Yeah, these are kind of pretty cute. We have an image here and it has three wheels. It kind of looks boxy and yeah, it describes that this is basically like a delivery cyclist, like a bicycle delivery guy where, you know, the restaurant puts the pizzas in the robot and then it kind of drives along the side road or bike lane, if it exists, to deliver it to the house.

And then, you know, they have some contingency plans where if it can't do it autonomously, someone can take over. And yeah, this is something where, you know, before we get fully autonomous or, you know, cars out on actual highways, kind of pretty plausible, I would say that this will actually come to market. What do you think, Sharon? Yeah.

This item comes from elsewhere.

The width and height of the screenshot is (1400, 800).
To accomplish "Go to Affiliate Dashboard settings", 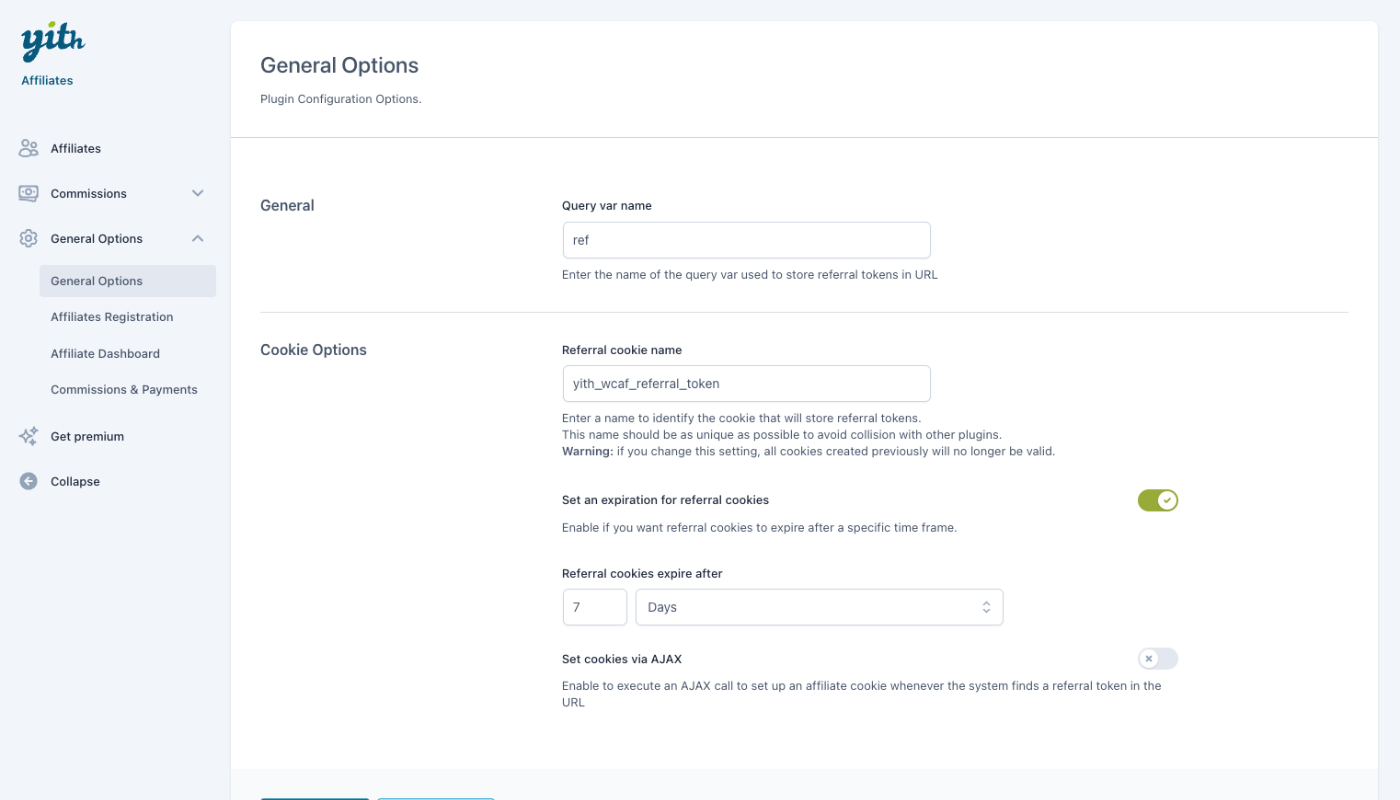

Right. These are more like sidewalk robots, I suppose, where they can maybe be on the sidewalk or edge of the road or even a bike lane. And they are, just to give a sense of how big they are, they're 150 pounds and four and a half feet tall. So they're pretty small and pretty compact as well. And I think this is almost the...

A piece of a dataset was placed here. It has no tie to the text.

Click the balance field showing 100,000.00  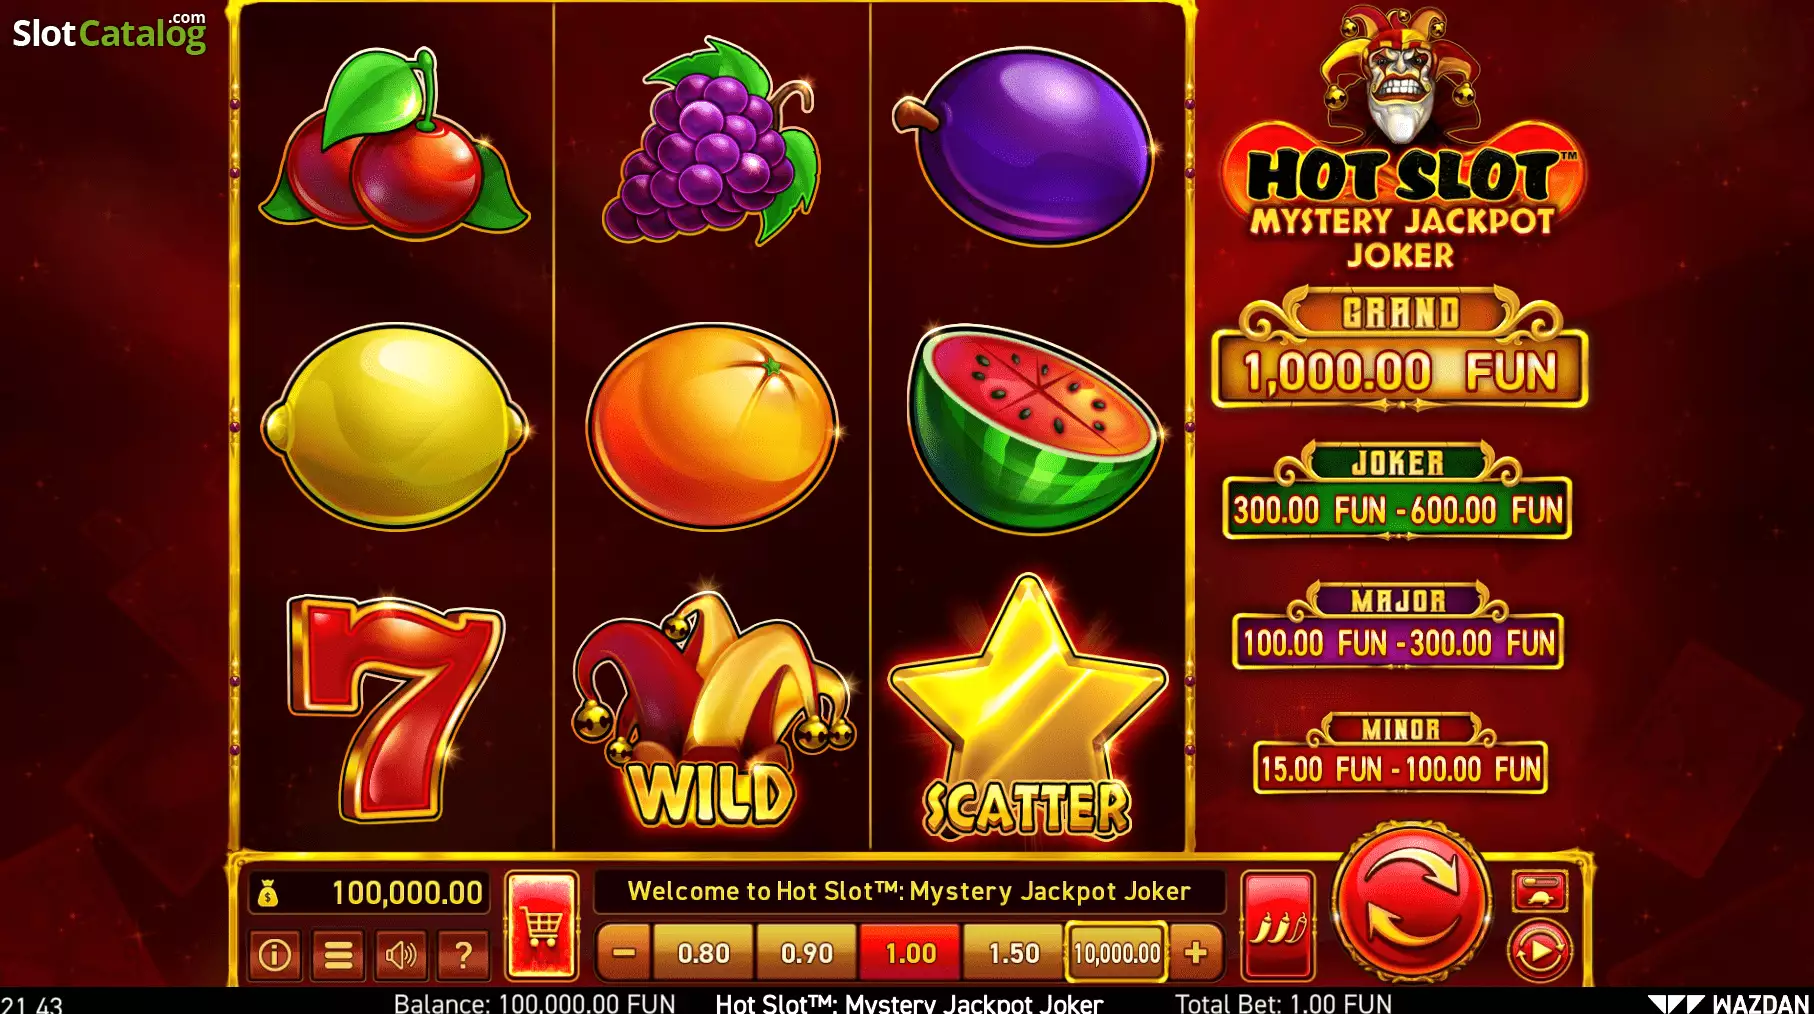(370, 892)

Next step beyond a Zoom pizza, which was a company trying to do pizza delivery and make the pizza on the way using a robot in the van, in the pizza delivery van. But this is instead giving the pizza to the robot and having the robot just grab that pizza and send it off to different people around the neighborhood. Yep. And so this is a 50 employee company. They have now a total of 8 million raised.

And it's not the only one. We've seen other examples. So it looks like they're actually being deployed. And I'd be excited to see if I can get a robot to deliver stuff to me. So hopefully soon.

Yeah, I'd be curious if it's faster or something like that. I can imagine it'd be faster because they can give it to multiple different robots and have them do them at the same time. Yeah, and I guess you don't need to give a tip, right? Maybe people do tip the robot. Maybe you can use Apple Pay and tap the robot. Yeah, maybe it has a little compartment where you put the tip. Put a few coins in. Yeah.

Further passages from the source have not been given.